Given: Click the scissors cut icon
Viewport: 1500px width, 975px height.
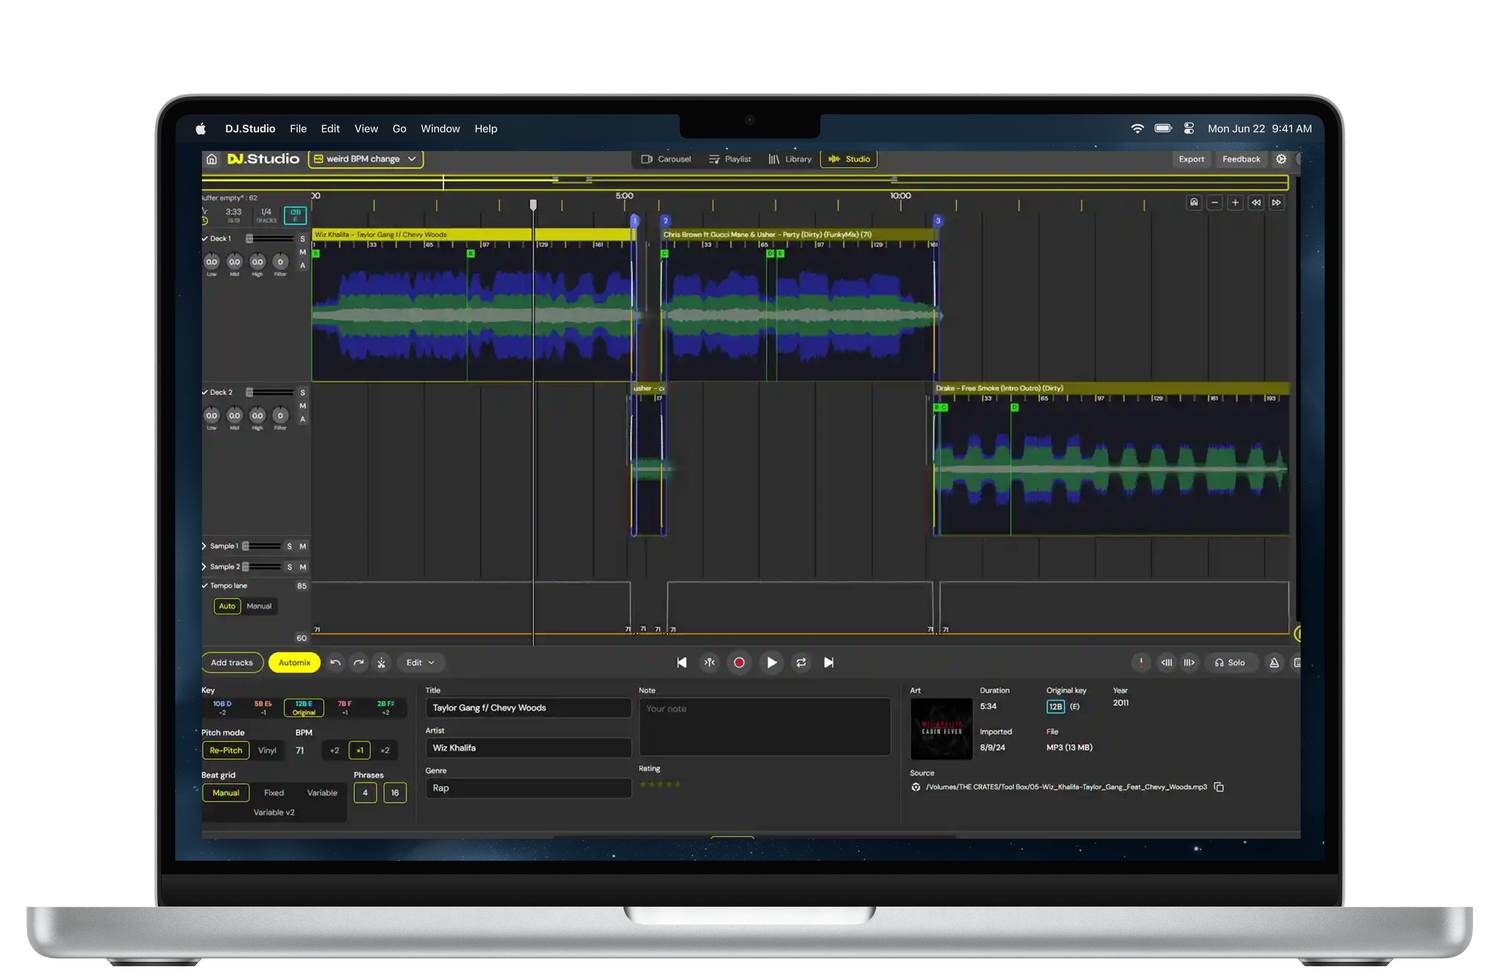Looking at the screenshot, I should click(381, 663).
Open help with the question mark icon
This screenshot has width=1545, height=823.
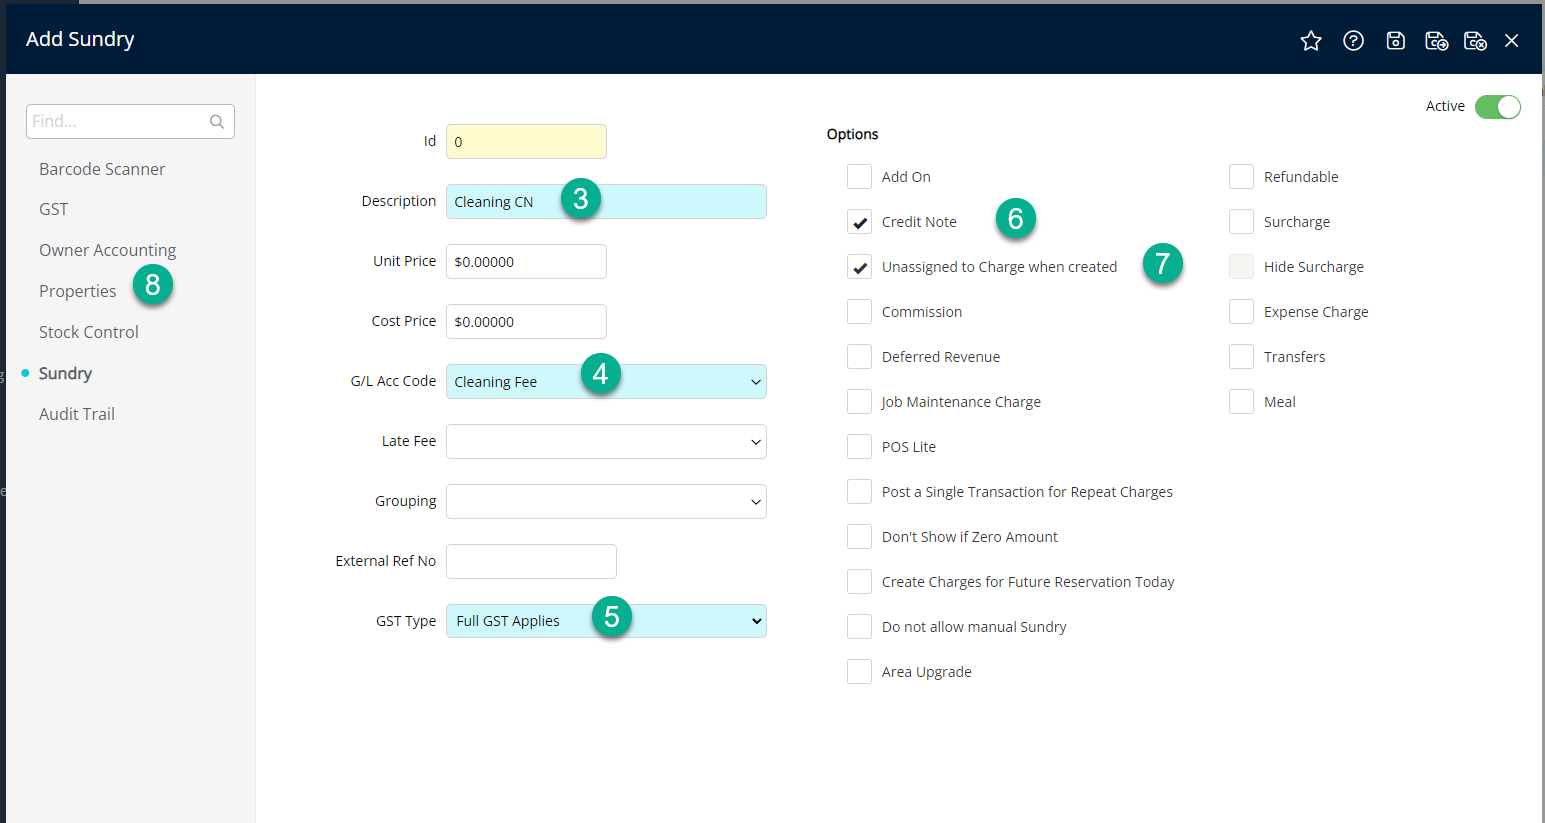(1353, 41)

▶ _Your task_: What you give back must match the material above exactly, minus its pictures.

▶ _Exercise output_:
Given: Click the scissors cut icon
Viewport: 1500px width, 975px height.
Looking at the screenshot, I should click(381, 663).
Open help with the question mark icon
This screenshot has width=1545, height=823.
(1353, 41)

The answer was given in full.